Une enfance australienne / Of a boy de Sonya Hartnett

Of a boy de Sonya Hartnett, Viking 2002
Une enfance australienne traduit par Bertrand Ferrier, Le serpent à plumes 2010

 

 

Résumé : En 1977, Adrian a neuf ans. Il vit avec sa grand-mère et son oncle Rory ; son meilleur ami s’appelle Clinton Hill. Il aime dessiner et il veut un chien ; il a peur des sables mouvants et de la combustion spontanée. Adrian observe le monde qui l’entoure, mais il n’y comprend pas grand-chose. Il ne comprend pas, par exemple, pourquoi trois enfants du quartier, en chemin pour acheter des glaces, pourraient disparaître.

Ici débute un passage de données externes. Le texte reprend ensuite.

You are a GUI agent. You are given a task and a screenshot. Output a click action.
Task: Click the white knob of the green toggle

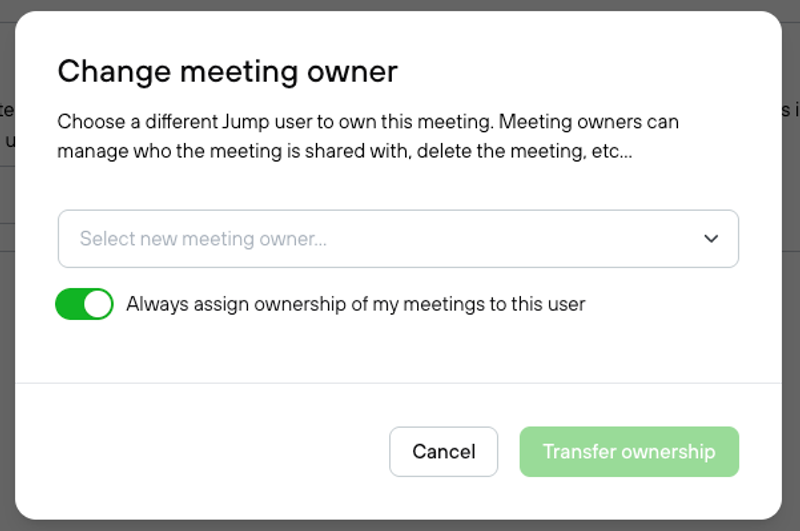97,304
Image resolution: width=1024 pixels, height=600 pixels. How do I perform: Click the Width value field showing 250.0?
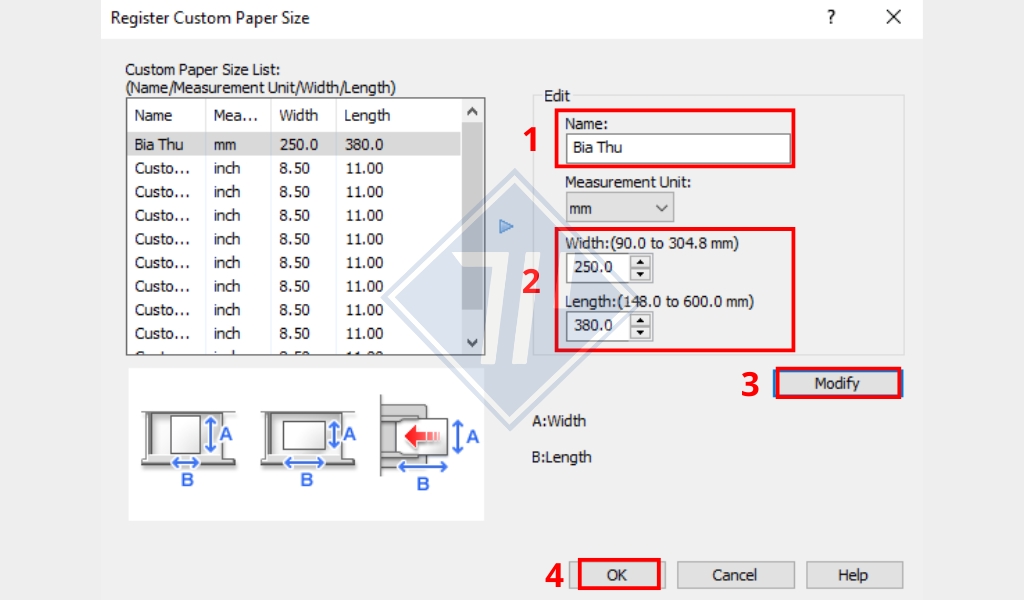(x=598, y=268)
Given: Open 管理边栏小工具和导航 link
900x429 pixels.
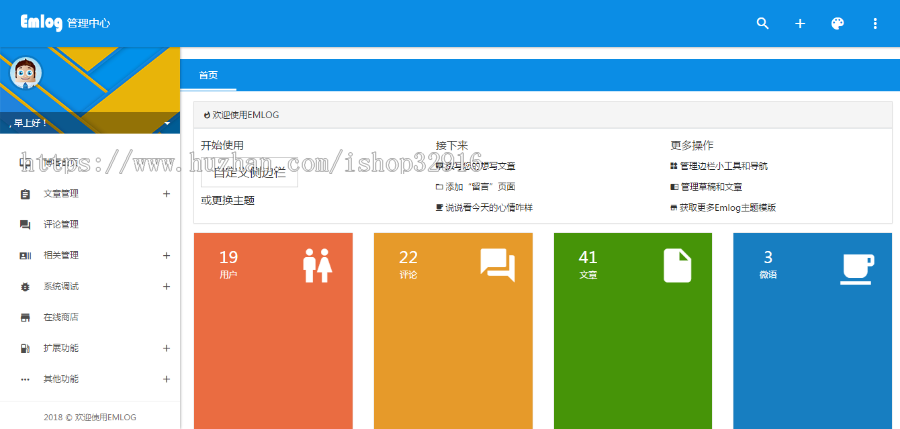Looking at the screenshot, I should coord(724,165).
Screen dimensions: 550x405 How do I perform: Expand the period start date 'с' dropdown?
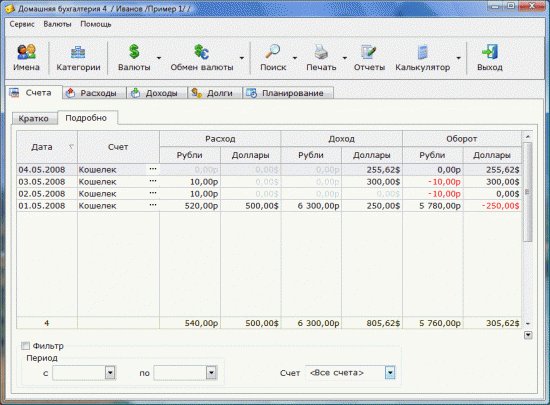110,373
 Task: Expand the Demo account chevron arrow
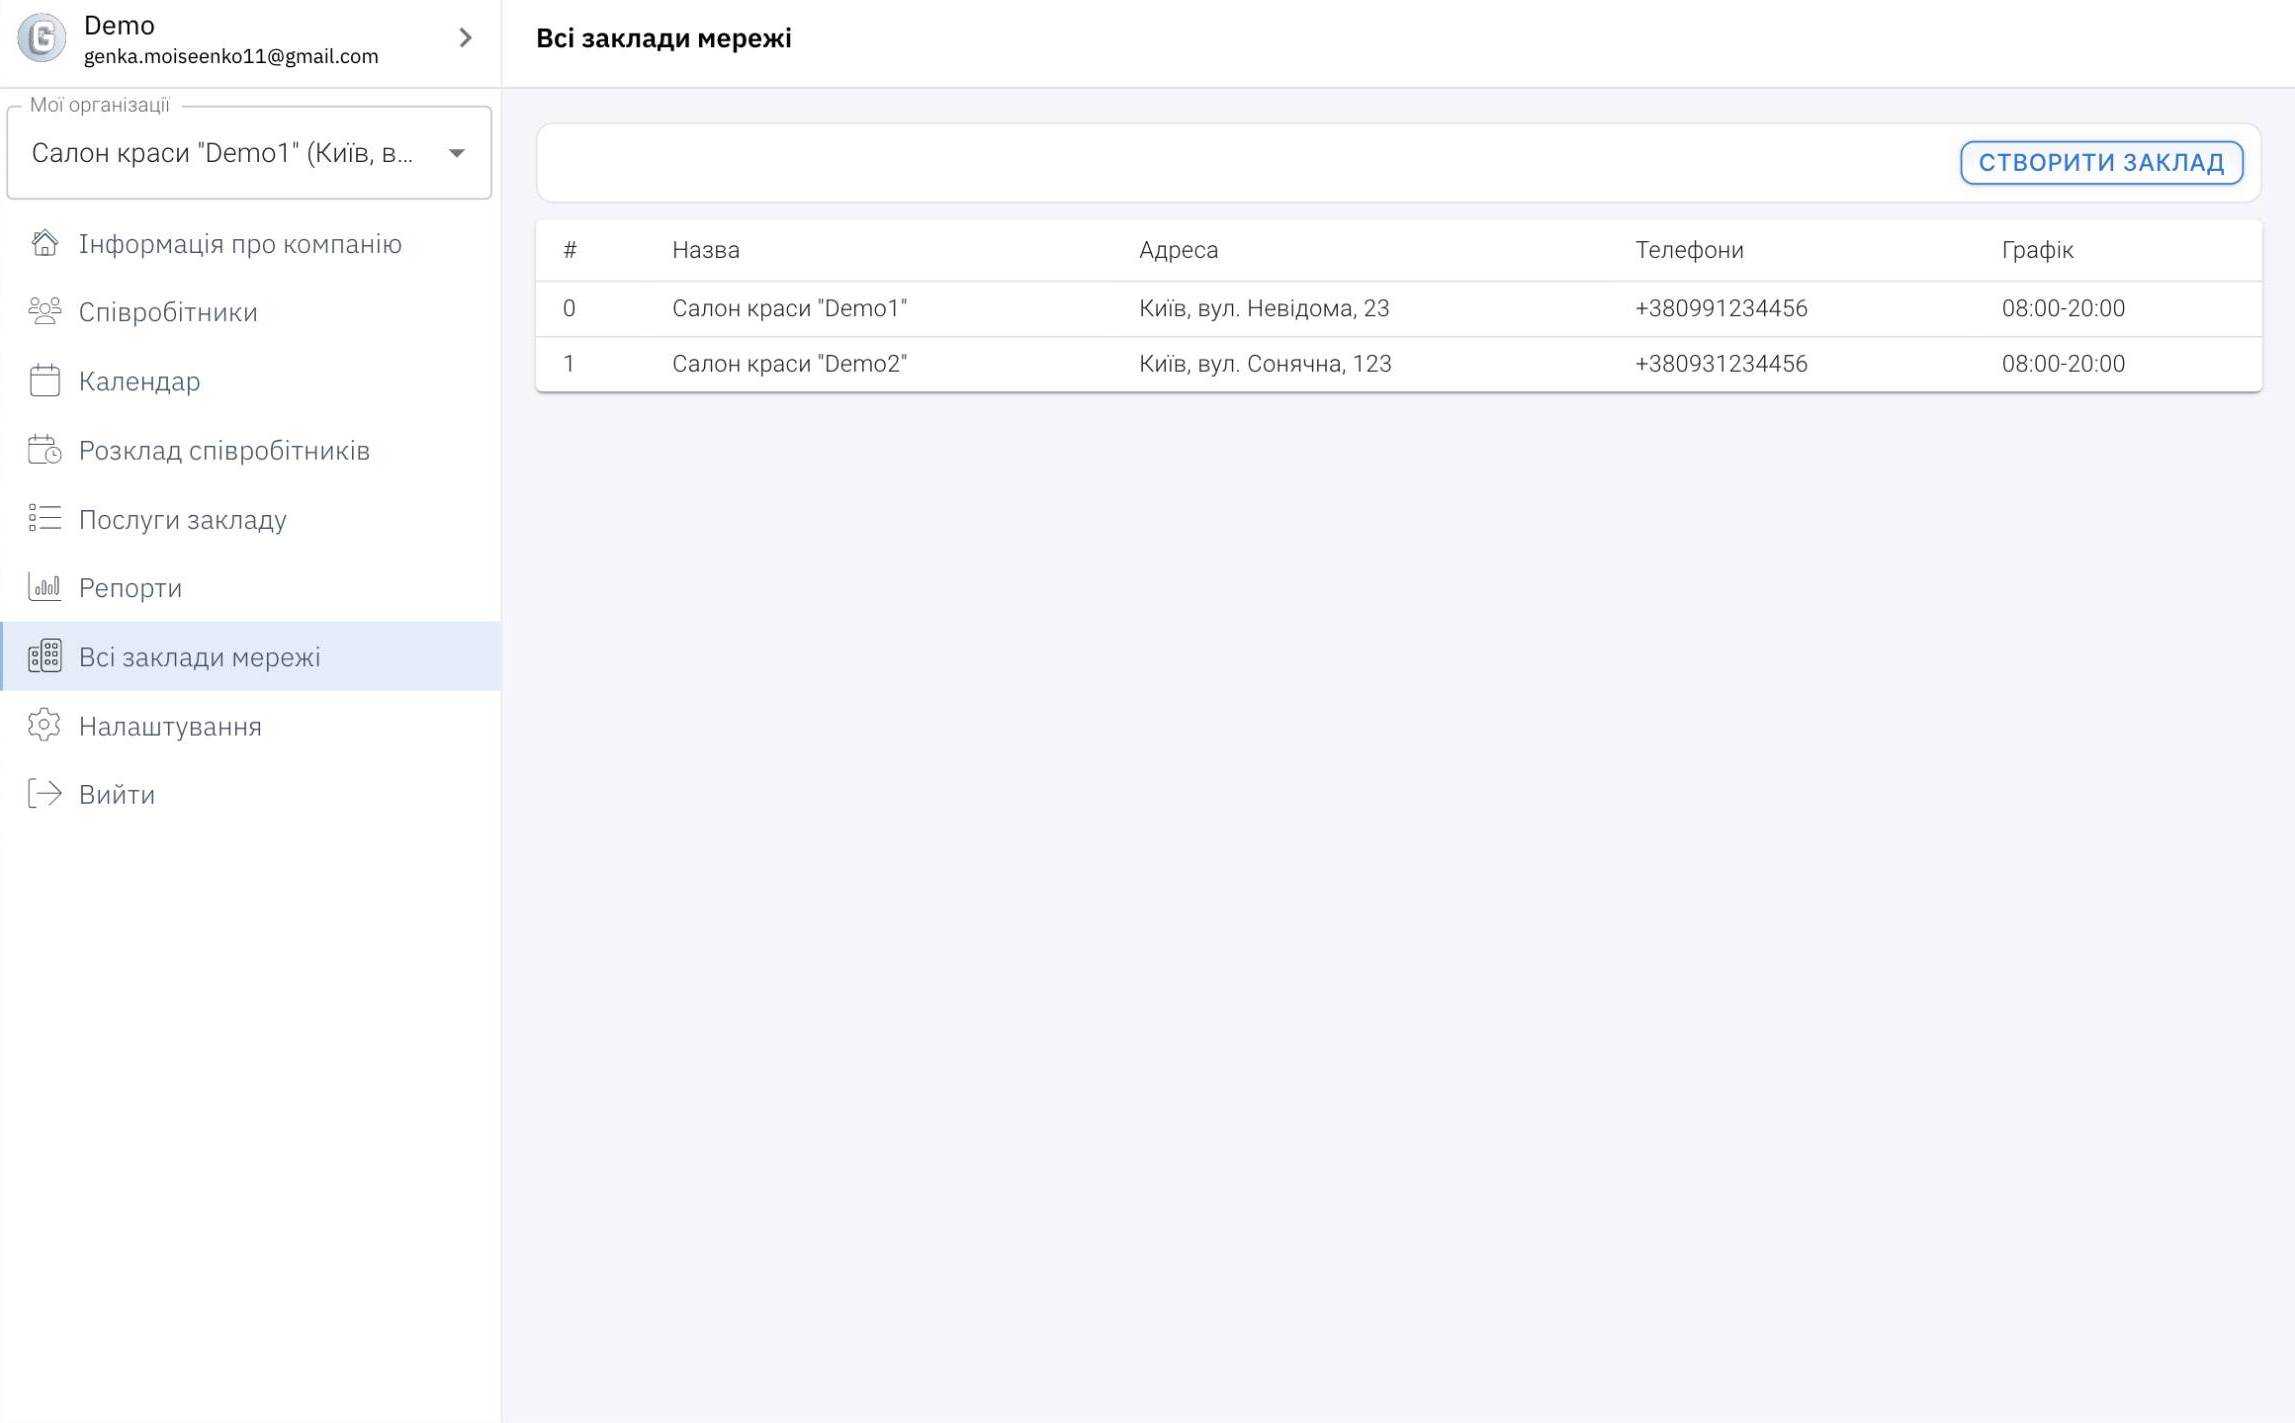click(x=465, y=38)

Connue pour ses romans pour enfants et pour jeunes adultes, Sonya Hartnett signe avec Une enfance australienne un roman pour adulte très réussi qui lui a valu les félicitations du public et de la profession. Cette auteure prolifique, qui a publié son premier roman à l’âge de 15 ans, est mondialement reconnue pour son « admirable art de la narration ». Sonya publie presque un roman par an, son livre le plus récent, Golden Boy, est sorti en 2014 et a été (tout comme Une enfance australienne) nominé pour le prestigieux Prix Miles Franklin. Un grand nombre de ses romans sont traduits en français : Finnigan et moiLes enfants du roiL’enfant du fantôme ou encore, L’enfant du jeudi.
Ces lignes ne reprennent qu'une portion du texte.